*** Opening of TEXT SEGMENT ***

If you want to pray for folk, and be effective, then it is likely best to follow these little guidelines that I have gleaned from my reading. First, be part of the person’s family and or friends. Second, if the person is involved with a church group, involve them as well – share, for instance, the bulletin listing them as a subject for group prayer. Third, if they themselves pray, pray with them. Finally, I’d suggest praying for and in the present, not any after death material. (I’d also drop the ‘thine will be done’ bit, too – after all, within that belief system you are attempting to change what is already obviously ‘the will.’) Again, from my read, even those who do not pray, or for that matter even believe in the ‘other world(s)’, will benefit from knowing deep down in their very social human nature that they are 1) part of a group and 2) that group actually wants them around and well.

As to spending money on this ‘research’, for my money we might as well be studying how well the spells in Harry Potter work in establishing machine free flight! The question is answered. It is time for the credulous to stop beating this dead horse.

I’ll close paraphrasing a small comment my now deceased father made regarding cloistered, and praying, Catholic orders: It would be of much more good if they got out and worked for the people for whom they pray.

+Arch Intern Med. 2000 Jun 26;160(12):1873; author reply 1877-8.

*** Close of TEXT SEGMENT ***

● **EXERCISE BRIEF**:
Quote the prayer comment in full, word for word. The data that comes next has no connection to the prayer comment.

*** Opening of DATASET SECTION ***

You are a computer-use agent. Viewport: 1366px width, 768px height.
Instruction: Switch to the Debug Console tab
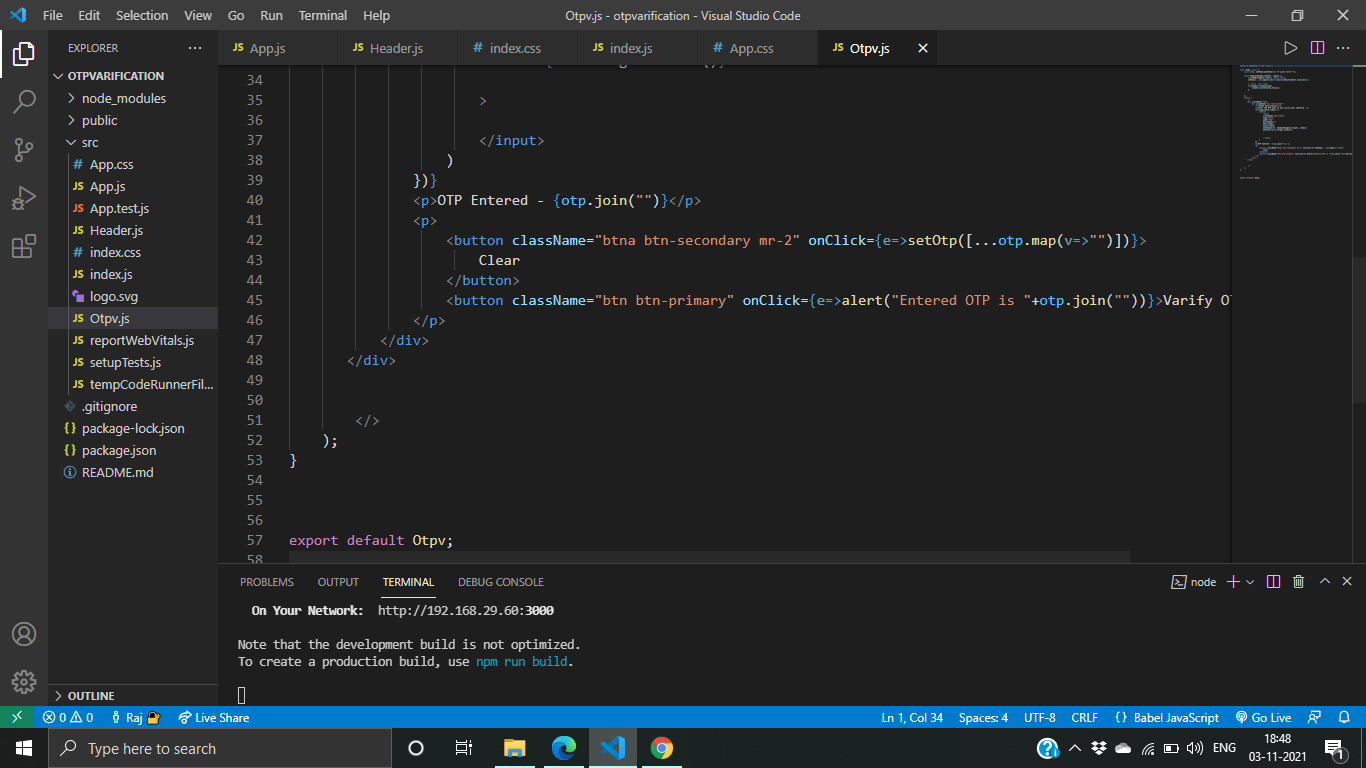[x=500, y=581]
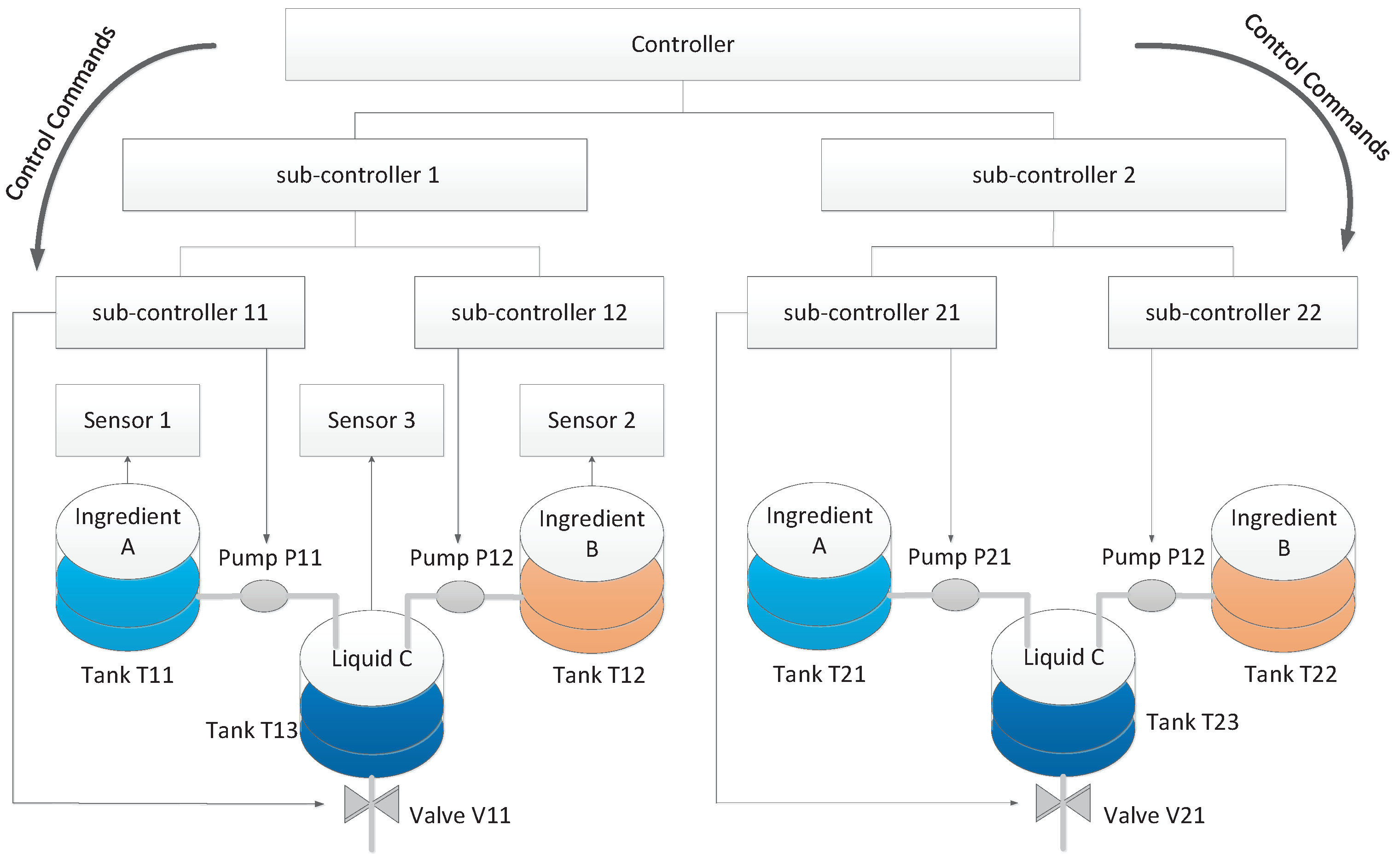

*** Close of DATASET SECTION ***

● **ANSWER SPACE**:
If you want to pray for folk, and be effective, then it is likely best to follow these little guidelines that I have gleaned from my reading. First, be part of the person’s family and or friends. Second, if the person is involved with a church group, involve them as well – share, for instance, the bulletin listing them as a subject for group prayer. Third, if they themselves pray, pray with them. Finally, I’d suggest praying for and in the present, not any after death material. (I’d also drop the ‘thine will be done’ bit, too – after all, within that belief system you are attempting to change what is already obviously ‘the will.’) Again, from my read, even those who do not pray, or for that matter even believe in the ‘other world(s)’, will benefit from knowing deep down in their very social human nature that they are 1) part of a group and 2) that group actually wants them around and well.

As to spending money on this ‘research’, for my money we might as well be studying how well the spells in Harry Potter work in establishing machine free flight! The question is answered. It is time for the credulous to stop beating this dead horse.

I’ll close paraphrasing a small comment my now deceased father made regarding cloistered, and praying, Catholic orders: It would be of much more good if they got out and worked for the people for whom they pray.

+Arch Intern Med. 2000 Jun 26;160(12):1873; author reply 1877-8.